(Stored records)
::::

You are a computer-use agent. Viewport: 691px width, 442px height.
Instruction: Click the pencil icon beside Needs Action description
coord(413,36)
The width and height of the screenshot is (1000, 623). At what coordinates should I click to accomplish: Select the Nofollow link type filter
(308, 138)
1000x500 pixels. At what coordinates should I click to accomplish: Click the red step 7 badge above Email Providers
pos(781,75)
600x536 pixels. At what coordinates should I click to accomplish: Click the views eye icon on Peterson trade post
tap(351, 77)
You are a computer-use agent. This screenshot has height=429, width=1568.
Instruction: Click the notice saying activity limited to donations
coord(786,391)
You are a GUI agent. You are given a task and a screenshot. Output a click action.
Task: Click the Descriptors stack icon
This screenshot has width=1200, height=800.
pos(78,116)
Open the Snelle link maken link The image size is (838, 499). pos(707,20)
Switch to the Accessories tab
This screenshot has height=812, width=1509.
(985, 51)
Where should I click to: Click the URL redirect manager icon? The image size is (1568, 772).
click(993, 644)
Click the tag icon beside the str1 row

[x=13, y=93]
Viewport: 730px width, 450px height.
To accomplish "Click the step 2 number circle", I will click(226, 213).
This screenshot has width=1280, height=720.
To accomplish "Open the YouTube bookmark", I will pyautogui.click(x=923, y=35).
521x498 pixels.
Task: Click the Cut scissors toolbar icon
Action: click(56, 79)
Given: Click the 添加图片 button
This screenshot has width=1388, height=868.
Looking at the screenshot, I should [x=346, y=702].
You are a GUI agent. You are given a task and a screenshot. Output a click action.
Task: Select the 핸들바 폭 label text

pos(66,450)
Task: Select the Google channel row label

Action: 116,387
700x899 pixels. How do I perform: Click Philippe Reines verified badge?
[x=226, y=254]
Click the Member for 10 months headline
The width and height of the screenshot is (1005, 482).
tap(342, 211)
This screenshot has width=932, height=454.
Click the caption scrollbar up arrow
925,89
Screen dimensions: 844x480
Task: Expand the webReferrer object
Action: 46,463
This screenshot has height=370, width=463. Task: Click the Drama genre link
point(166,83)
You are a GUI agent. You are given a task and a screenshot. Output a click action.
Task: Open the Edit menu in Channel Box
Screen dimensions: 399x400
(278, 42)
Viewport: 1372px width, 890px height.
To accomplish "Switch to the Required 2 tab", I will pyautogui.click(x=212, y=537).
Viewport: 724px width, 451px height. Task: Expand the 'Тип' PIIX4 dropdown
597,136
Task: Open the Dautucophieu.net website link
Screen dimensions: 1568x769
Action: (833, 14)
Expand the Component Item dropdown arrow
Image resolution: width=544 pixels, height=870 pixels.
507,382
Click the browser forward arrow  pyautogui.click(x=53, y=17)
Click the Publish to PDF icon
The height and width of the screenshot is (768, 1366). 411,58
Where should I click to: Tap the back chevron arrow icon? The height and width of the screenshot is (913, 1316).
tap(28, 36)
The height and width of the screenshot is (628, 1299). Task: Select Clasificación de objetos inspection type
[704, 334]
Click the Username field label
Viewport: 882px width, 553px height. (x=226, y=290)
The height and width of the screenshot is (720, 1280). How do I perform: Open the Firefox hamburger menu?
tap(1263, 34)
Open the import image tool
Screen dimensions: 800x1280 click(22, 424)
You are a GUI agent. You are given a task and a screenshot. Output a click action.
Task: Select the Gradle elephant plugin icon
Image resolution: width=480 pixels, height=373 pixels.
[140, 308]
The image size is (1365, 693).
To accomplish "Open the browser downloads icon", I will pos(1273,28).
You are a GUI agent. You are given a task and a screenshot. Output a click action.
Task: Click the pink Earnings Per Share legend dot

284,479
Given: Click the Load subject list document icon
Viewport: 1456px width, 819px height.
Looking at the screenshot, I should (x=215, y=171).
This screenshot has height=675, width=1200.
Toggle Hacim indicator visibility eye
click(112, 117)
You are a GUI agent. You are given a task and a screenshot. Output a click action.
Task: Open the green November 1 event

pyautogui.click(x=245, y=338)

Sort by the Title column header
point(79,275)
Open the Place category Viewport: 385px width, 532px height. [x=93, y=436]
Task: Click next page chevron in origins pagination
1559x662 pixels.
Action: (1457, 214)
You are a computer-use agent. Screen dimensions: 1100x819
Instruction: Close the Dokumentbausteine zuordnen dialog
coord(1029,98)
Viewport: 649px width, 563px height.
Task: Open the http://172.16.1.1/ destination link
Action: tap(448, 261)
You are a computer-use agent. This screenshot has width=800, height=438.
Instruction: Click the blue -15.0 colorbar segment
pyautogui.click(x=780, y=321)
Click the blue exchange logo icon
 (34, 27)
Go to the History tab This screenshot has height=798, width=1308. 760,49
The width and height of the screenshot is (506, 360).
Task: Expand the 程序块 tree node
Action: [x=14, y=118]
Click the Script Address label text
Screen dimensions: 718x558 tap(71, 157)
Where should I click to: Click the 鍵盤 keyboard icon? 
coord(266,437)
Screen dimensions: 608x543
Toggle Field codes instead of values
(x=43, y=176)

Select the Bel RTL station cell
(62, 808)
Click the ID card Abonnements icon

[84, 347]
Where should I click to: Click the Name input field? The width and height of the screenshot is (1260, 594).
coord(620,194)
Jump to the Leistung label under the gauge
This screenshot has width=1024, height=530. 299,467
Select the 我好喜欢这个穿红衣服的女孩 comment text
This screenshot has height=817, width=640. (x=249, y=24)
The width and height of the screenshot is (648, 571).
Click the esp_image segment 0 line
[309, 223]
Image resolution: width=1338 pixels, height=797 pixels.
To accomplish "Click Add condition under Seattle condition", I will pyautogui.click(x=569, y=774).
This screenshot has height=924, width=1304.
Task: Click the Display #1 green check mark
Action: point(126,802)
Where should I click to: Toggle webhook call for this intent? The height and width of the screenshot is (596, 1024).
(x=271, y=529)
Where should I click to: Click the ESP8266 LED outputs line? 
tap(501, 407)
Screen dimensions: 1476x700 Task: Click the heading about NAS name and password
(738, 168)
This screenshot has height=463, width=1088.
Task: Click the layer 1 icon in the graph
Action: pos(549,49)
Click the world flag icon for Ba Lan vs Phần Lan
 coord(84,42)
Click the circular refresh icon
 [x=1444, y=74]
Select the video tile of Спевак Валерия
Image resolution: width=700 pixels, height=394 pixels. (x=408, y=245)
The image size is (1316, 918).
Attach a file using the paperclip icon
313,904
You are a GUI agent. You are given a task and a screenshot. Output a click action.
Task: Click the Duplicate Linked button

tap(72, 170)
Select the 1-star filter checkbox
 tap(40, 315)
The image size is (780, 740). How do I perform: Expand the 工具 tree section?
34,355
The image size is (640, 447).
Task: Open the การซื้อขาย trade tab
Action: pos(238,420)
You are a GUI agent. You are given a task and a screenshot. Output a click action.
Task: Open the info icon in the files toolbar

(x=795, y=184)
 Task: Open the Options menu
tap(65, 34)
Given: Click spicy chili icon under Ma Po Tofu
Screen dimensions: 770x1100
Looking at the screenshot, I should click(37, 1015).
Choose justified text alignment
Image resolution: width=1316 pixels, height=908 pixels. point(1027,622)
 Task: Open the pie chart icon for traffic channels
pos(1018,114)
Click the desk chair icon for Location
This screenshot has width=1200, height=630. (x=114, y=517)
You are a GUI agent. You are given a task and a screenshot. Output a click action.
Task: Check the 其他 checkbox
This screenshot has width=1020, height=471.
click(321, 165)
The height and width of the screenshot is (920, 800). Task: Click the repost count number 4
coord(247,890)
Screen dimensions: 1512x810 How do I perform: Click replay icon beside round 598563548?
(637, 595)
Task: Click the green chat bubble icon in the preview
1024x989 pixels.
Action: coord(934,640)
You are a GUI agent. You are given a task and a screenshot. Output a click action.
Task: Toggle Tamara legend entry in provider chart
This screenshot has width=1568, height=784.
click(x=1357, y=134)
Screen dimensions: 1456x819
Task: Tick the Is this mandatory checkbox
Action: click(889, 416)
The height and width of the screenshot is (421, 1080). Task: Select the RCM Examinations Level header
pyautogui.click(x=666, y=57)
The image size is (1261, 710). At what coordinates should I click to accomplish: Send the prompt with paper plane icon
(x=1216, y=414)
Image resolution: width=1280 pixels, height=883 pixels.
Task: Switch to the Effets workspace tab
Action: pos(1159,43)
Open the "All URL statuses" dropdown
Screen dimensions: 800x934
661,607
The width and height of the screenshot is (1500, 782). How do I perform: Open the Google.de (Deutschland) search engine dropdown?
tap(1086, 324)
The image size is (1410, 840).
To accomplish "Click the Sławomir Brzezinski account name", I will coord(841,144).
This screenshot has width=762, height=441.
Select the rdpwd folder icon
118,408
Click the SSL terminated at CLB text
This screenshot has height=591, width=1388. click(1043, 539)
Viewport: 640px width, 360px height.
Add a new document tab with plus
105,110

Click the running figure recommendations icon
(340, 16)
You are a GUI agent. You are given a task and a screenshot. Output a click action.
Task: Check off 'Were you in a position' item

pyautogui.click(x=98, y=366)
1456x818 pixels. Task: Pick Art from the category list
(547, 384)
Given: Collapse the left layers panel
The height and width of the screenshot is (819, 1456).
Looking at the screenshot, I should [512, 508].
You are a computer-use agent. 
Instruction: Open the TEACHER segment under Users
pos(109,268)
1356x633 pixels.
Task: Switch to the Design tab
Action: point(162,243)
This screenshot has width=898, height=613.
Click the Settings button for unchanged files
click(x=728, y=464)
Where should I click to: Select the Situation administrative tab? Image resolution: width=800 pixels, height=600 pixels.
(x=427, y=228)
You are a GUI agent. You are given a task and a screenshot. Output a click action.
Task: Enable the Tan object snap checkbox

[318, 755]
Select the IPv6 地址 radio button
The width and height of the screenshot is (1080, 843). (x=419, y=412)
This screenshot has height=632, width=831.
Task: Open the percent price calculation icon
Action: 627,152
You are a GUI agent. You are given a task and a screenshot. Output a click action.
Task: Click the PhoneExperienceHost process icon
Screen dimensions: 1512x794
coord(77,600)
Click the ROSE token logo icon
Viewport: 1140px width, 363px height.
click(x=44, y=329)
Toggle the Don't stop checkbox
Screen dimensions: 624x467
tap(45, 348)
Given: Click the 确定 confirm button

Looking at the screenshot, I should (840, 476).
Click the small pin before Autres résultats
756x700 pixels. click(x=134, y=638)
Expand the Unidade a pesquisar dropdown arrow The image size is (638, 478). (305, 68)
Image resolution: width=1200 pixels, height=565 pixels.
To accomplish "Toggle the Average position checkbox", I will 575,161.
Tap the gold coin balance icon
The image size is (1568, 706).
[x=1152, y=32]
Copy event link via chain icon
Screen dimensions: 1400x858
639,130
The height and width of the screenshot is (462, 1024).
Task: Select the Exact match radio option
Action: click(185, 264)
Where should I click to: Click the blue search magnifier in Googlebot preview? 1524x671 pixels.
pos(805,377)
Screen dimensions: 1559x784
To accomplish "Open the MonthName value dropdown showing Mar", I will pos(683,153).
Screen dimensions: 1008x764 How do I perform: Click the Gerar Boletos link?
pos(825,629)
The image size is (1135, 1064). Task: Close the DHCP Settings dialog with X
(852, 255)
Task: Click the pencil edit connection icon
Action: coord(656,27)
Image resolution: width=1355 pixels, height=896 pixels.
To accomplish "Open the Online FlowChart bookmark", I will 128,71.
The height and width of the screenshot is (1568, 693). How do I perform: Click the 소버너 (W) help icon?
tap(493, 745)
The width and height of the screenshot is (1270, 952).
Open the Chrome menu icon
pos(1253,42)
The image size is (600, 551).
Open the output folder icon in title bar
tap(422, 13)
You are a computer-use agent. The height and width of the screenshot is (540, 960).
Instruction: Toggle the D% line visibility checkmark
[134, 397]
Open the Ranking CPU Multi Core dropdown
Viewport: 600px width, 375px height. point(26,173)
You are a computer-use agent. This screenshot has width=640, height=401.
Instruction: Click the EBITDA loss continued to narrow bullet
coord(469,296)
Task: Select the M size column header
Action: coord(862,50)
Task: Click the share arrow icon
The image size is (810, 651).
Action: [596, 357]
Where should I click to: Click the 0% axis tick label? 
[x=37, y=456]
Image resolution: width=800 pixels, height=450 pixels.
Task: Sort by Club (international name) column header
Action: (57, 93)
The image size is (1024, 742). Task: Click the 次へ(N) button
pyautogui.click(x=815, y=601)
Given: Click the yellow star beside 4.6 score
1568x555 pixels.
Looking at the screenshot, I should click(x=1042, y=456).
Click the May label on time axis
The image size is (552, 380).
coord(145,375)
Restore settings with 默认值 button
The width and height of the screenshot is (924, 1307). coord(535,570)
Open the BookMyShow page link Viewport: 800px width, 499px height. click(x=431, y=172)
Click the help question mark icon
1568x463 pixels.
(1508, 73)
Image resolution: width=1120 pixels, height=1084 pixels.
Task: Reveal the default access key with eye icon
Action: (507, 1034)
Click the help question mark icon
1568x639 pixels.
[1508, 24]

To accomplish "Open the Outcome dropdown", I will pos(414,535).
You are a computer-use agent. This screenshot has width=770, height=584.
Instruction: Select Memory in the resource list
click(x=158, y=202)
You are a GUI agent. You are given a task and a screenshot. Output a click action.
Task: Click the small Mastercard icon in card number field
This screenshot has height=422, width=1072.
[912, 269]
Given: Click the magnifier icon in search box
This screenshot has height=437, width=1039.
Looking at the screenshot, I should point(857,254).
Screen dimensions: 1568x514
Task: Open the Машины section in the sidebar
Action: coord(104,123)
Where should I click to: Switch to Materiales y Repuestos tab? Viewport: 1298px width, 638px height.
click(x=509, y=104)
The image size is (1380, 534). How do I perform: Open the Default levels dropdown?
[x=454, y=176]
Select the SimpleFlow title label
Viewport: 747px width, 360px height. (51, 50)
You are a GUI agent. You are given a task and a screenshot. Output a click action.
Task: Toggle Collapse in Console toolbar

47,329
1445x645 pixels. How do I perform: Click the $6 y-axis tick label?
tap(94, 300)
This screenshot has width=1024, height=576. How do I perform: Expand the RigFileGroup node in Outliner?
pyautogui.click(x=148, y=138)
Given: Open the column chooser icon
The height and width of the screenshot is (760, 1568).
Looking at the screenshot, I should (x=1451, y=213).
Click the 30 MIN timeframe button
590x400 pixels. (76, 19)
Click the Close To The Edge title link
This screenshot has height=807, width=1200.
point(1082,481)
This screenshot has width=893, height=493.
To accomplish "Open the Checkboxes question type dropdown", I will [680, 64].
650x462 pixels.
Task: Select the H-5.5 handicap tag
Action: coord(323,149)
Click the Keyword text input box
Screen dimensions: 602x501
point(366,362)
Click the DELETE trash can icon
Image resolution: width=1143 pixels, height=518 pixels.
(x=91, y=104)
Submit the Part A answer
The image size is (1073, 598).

::::

- **Task to carry out**
Please give the number of lines above that include the string "browser", with nothing added.

- **Answer section**
2